NBC’s billlon-dollar deal to acquire cable outlet Oxygen served to remind the naysayers that there still is a lot of value in traditional media assets.
“Oxygen is a great complement to NBC Universal’s channel suite and furthers our commitment not only to content but also to distribution,” said Silverman, who was interviewed onstage by CNBC Europe’s Ross Westgate. “As many of you know, I am from this marketplace, and it is one that I believe in and NBC is committed to,” he told a packed audience.
The Oxygen acquisition comes on the heels of NBC Uni’s recent deal for the international operations of the Hallmark Channel, under the umbrella of Sparrowhawk Media.
“I think it is quite an upbeat market — there isn’t so much of the doom and gloom that there has been in recent years,” Granada International managing director Nadine Nohr said.
Despite the fact that headlines — and investment valuations — have followed Internet upstarts in recent years, traditional vertically integrated media groups and their program brands are finding their feet in the fragmented digital multiplatform space.
“Of course, budgets are under pressure when ad revenues move to other platforms, but we are finding ways to do more business with those very platforms, and we now have much more experience at making those deals work,” Nohr said.
MIPCOM 2007 also is the first market since the megamerger of ProSiebenSat.1 with SBS to create a new pan-European station group.
While ProSieben CEO Guillaume de Posch said it would take another 12-18 months to fully integrate the companies, ProSiebenSat.1 already was presenting itself as a one-stop shop for studios looking to sell to the group’s 50-odd free channels across 13 European countries.

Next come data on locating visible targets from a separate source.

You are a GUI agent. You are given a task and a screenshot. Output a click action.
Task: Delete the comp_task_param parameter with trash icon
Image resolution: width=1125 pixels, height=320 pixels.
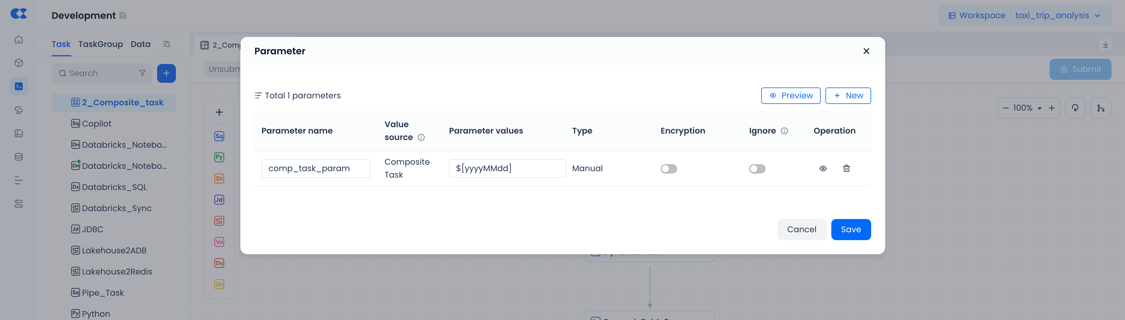(x=846, y=168)
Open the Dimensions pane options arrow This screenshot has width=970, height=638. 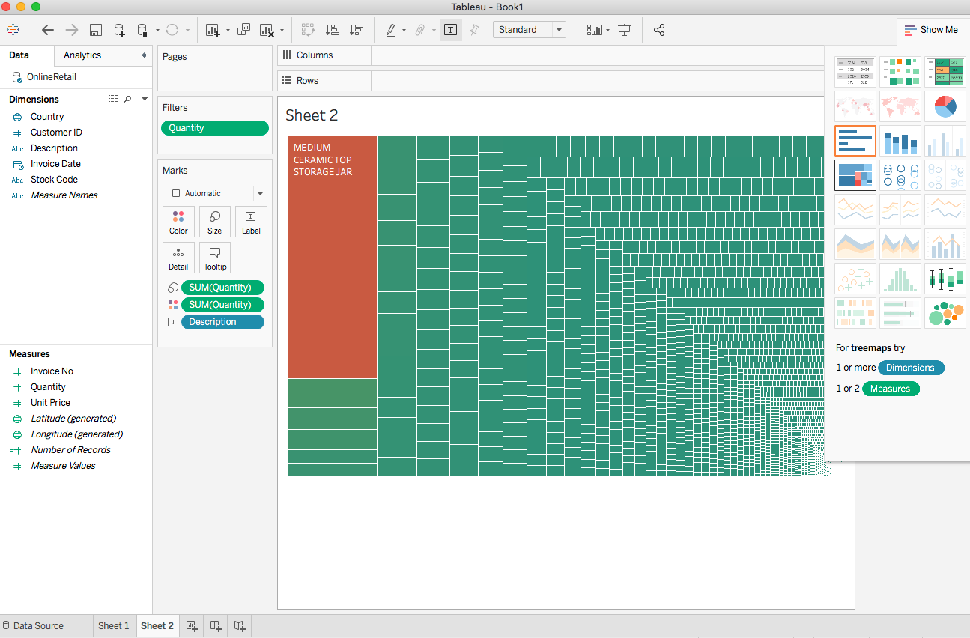click(144, 98)
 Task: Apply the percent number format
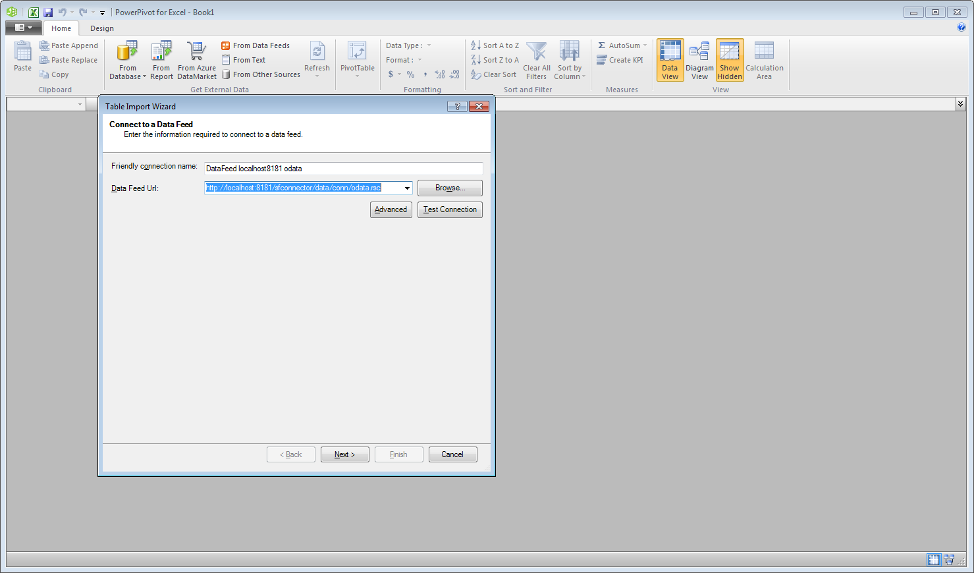[410, 74]
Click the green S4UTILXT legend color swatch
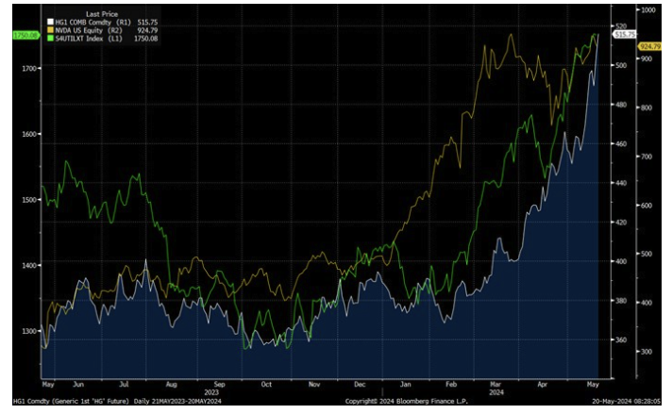 point(48,38)
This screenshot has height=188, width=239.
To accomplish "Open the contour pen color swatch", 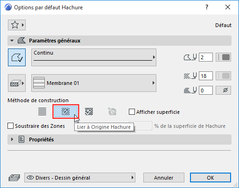I will coord(223,57).

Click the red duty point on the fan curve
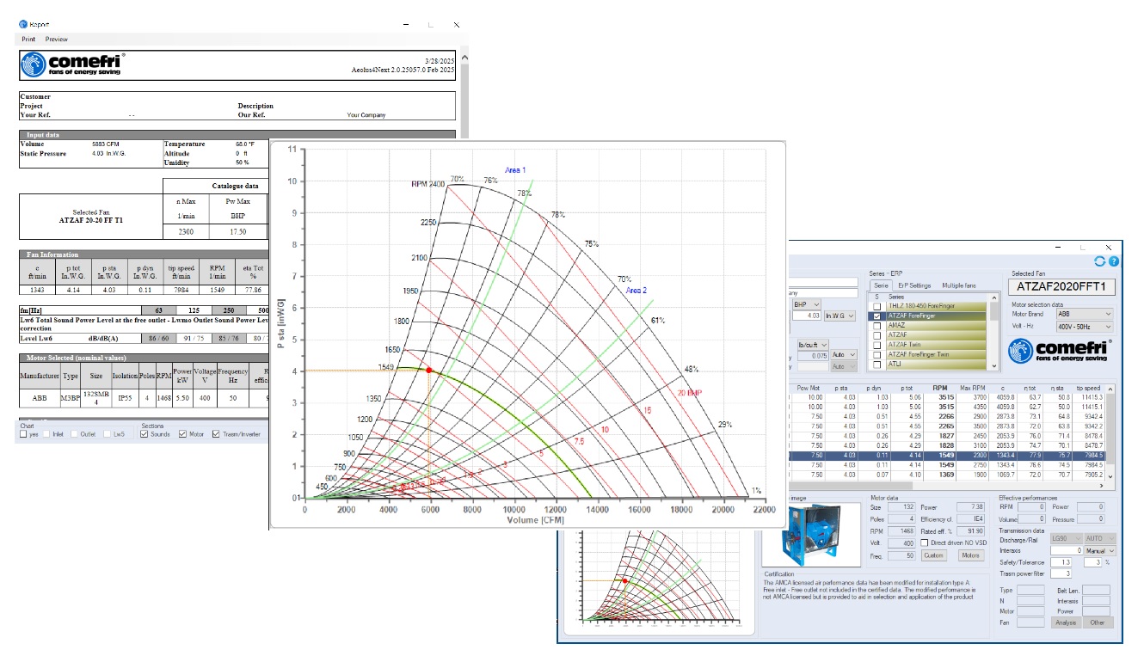[x=430, y=370]
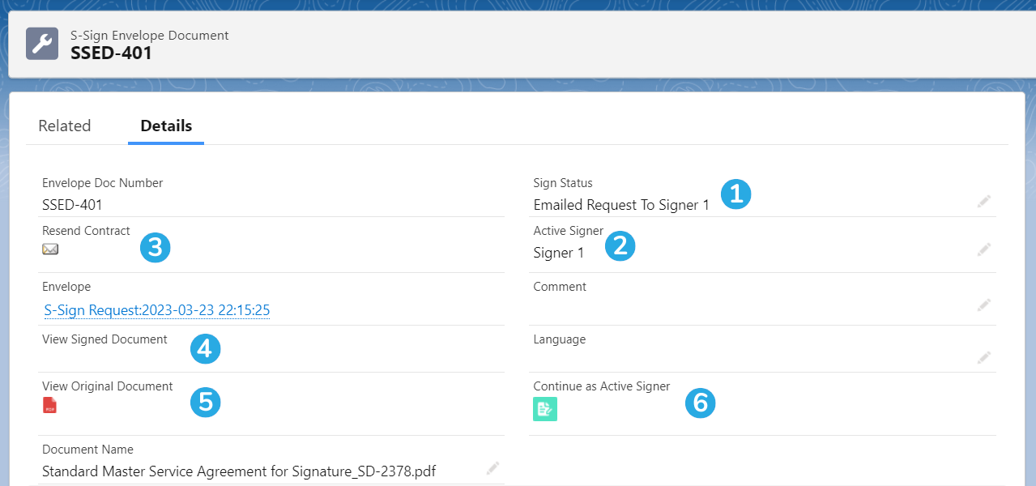This screenshot has width=1036, height=486.
Task: Edit Active Signer with pencil icon
Action: tap(984, 249)
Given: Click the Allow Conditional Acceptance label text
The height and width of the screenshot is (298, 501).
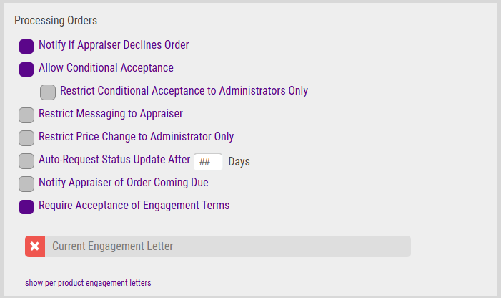Looking at the screenshot, I should [106, 68].
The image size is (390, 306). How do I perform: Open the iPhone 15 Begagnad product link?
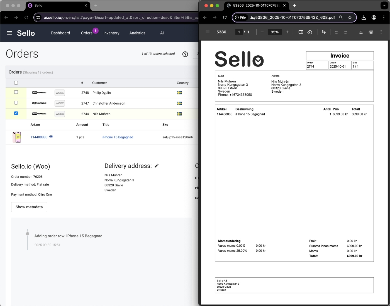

And off the Croisette, news that former media mogul Leo Kirch had returned to the rights business with a spectacular $4.9 billion deal to market Germany’s Bundesliga soccer league suggested that just about everyone — even ones who had been burned by the biz — seems to want in on the action. (Kirch’s media empire went belly up in 2002, and this time he seems more interested in sports rights than anything else.)
Beyond Europe, many eyes are also now focused on emerging territories, where opportunities are mushrooming.
Talk of 100 channels in the queue for broadcast licenses in India was upstaged only by the country’s massive growth projections as the second-biggest population in the world warms to luxury brands and the comforts of multiple television sets at home.
Moonves told reporters that his company is taking a long look at opportunities in that region following successful moves there by Sony, Discovery and others.
Mumbai moguls Subhash Chandra and Ronnie Screwvala were on hand to talk up the possibilities on the subcontinent.
And for both their companies — Zee TV and UTV, respectively — it is, as for the Americans and the Europeans, all about leveraging assets around the world. A first example: Chandra’s $200 million Veria health and wellness niche channel has just launched in the U.S.
Scott Roxborough, Rebecca Leffler and Janine Stein contributed to this report.